Chard spoke for just under an hour, explaining to the audience, that included Jefferson County Commissioner Mae Huston, the movement's key objectives, along with the primary goal of restoring "fairness" within the political process.
Chard stressed that the movement is not about secession, but rather "separation or partition" and the creation of the 51st state.
According to some of the SOJ's literature, the movement asks: Why support the State of Jefferson? "The State of Jefferson is a growing movement to regain representation, by creating a new state from two existing states. This has been done four times in our history. We want to restore our constitutional liberties, reduce growing taxes and regulations, and restore a local-based model of government, where social services, education and natural resources are
Chard discussed how rural counties within the state have "little to no voice" and are not being equally represented, something the movement feels needs to be addressed. He understands and acknowledges that the movement is a tough sell. However, there are growing numbers of individuals and groups getting involved, learning about the group and asking questions.

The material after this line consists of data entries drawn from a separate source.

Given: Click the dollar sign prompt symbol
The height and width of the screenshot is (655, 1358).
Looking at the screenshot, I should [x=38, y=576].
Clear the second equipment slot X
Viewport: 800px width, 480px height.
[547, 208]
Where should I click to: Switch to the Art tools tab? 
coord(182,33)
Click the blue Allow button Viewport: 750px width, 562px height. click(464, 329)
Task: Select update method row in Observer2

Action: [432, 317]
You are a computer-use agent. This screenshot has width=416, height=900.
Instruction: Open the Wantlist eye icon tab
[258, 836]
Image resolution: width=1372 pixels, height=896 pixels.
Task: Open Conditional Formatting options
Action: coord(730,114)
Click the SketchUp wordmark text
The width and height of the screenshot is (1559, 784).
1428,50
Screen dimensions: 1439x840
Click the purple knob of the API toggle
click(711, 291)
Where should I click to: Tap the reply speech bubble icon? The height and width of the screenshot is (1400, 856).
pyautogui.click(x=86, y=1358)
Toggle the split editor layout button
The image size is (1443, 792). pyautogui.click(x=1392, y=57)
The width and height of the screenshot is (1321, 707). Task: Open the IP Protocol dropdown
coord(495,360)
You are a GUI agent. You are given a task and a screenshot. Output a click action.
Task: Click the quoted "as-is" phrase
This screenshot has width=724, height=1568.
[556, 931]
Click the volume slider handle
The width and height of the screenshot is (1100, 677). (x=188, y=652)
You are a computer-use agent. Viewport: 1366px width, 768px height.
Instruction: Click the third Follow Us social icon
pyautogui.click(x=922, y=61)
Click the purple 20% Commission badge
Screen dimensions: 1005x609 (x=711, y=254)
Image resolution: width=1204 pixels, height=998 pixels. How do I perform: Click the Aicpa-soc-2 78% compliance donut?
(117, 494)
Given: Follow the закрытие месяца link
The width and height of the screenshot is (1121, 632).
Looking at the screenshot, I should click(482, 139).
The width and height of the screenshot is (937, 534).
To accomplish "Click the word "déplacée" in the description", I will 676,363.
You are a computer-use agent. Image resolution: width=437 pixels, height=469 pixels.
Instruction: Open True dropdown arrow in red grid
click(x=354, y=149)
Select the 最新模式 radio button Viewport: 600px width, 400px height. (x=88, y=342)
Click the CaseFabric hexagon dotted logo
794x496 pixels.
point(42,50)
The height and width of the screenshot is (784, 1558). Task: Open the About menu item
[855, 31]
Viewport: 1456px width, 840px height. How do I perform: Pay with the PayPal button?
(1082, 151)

The 51st state would be funded exclusively by a sales tax, eliminating property taxes and introducing a "business friendly tax structure, encouraging businesses to come set up shop."
Locally, Jefferson County currently has a "working committee" coordinated by Montie P. Soderquist, spearheading a petition drive for the Jefferson County voters that states, "We, the undersigned, support a Declaration and Petition by the Jefferson County Commissioners to withdraw from the State of Oregon."
After Chard's presentation, Huston said she is "not opposed to the
concept, but would like to see support from the majority of the county's registered voters."
Later, Jefferson County Commissioner-elect Kelly Simmelink stated, "I
am interested in learning about the SOJ movement."
Simmelink went on to say, "I encourage guys like Montie to get the public involved to see if it's something people are willing to make a commitment to doing first and foremost."
"I hope that people will get involved and discover for themselves whether
this is the best option, an option or dead on the vine," he said, adding that as a rural citizen, he believes, "Something (whether it is this or not) needs to happen for rural Oregon and California residents to have an equal voice in their state."